Tuesday, January 23, 2007
2 big deals to pay for very small work
The Air Force wants Luna Innovations to research how nanomaterials can be used and made on a big scale.
Four million dollars will be making its way from the U.S. Air Force to Danville, thanks to a pair of contracts with Luna Innovations.
The company's nanoWorks division, as the name suggests, does research and development of materials on the nanometer scale. (A typical human hair is 50,000 to 100,000 nanometers across.) It will now be doing some of that work for the military.
The first contract, worth $1.7 million, comes from the U.S. Air Force Office of Scientific Research, which focuses on basic research -- it isn't building new products, it's looking at ways technology and materials might be used in the future.
Brian Holloway, director of Luna nanoWorks, said the company will be working with the AFOSR to see how nanomaterials might fit into the future military's equipment.
Nanotechnology is a relatively new field, and the possibilities for nanomaterials are wide open -- they show promise as replacements for a variety of conventional materials.

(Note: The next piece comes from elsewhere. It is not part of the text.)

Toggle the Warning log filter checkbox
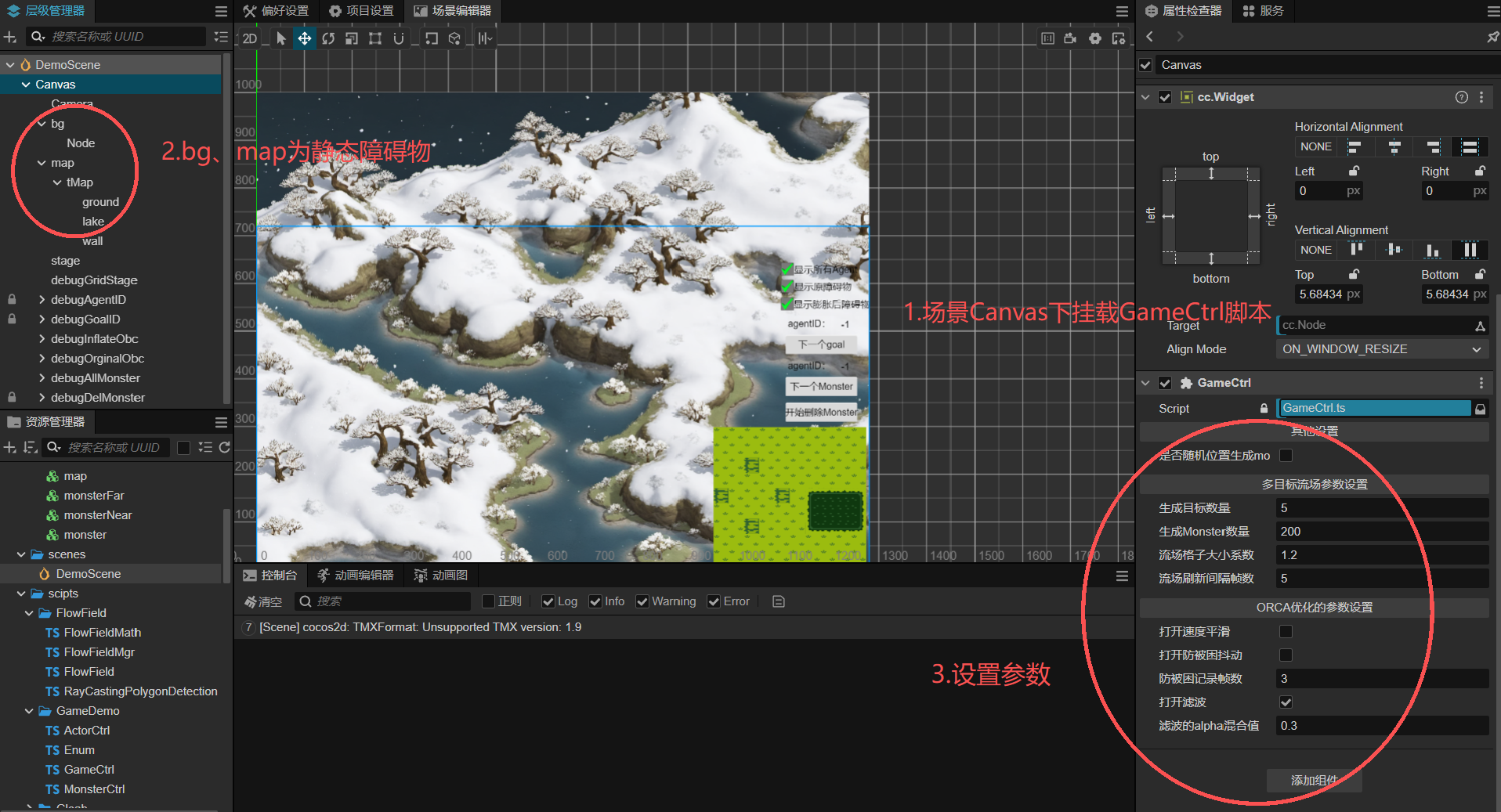Image resolution: width=1501 pixels, height=812 pixels. (642, 601)
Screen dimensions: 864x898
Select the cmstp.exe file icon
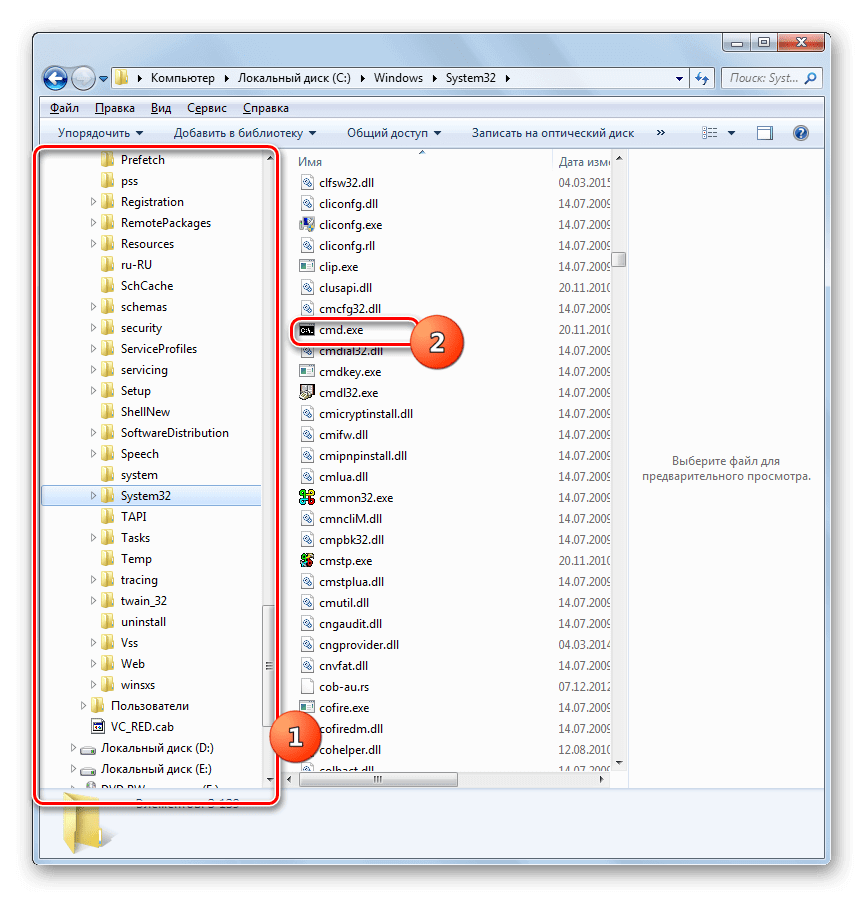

For example, the modern Army relies more on electronic data than ever before. From battle groups to individual soldiers, a lot of information is being shared, and an enemy could try to jam that data flow. The Air Force wants to know if nanomaterials could be used to protect it from electromagnetic interference.
"The preliminary data is very good," Holloway said. "And the scientific basis for this is very strong." Still, it's a major step to go from what works well on paper to what will work in the battlefield.
In this case, at least a $1.7 million step.
And even if those materials turn out to be perfect for the job, they'll do no good unless they can be manufactured en masse. And that's the focus of Luna's second new contract -- actually a $2.3 million subcontract from General Dynamics Information Technology.
That money is for Luna to help to improve nanomanufacturing "in sufficient quantity, and at a sufficiently low cost, to be feasible for use in real-world systems," according to the company.
The company could not disclose whether these contracts will directly result in the hiring of new employees; it currently has six job openings in the Danville facility.
Its stock closed Monday in Nasdaq trading at $4.24, down 1 cent.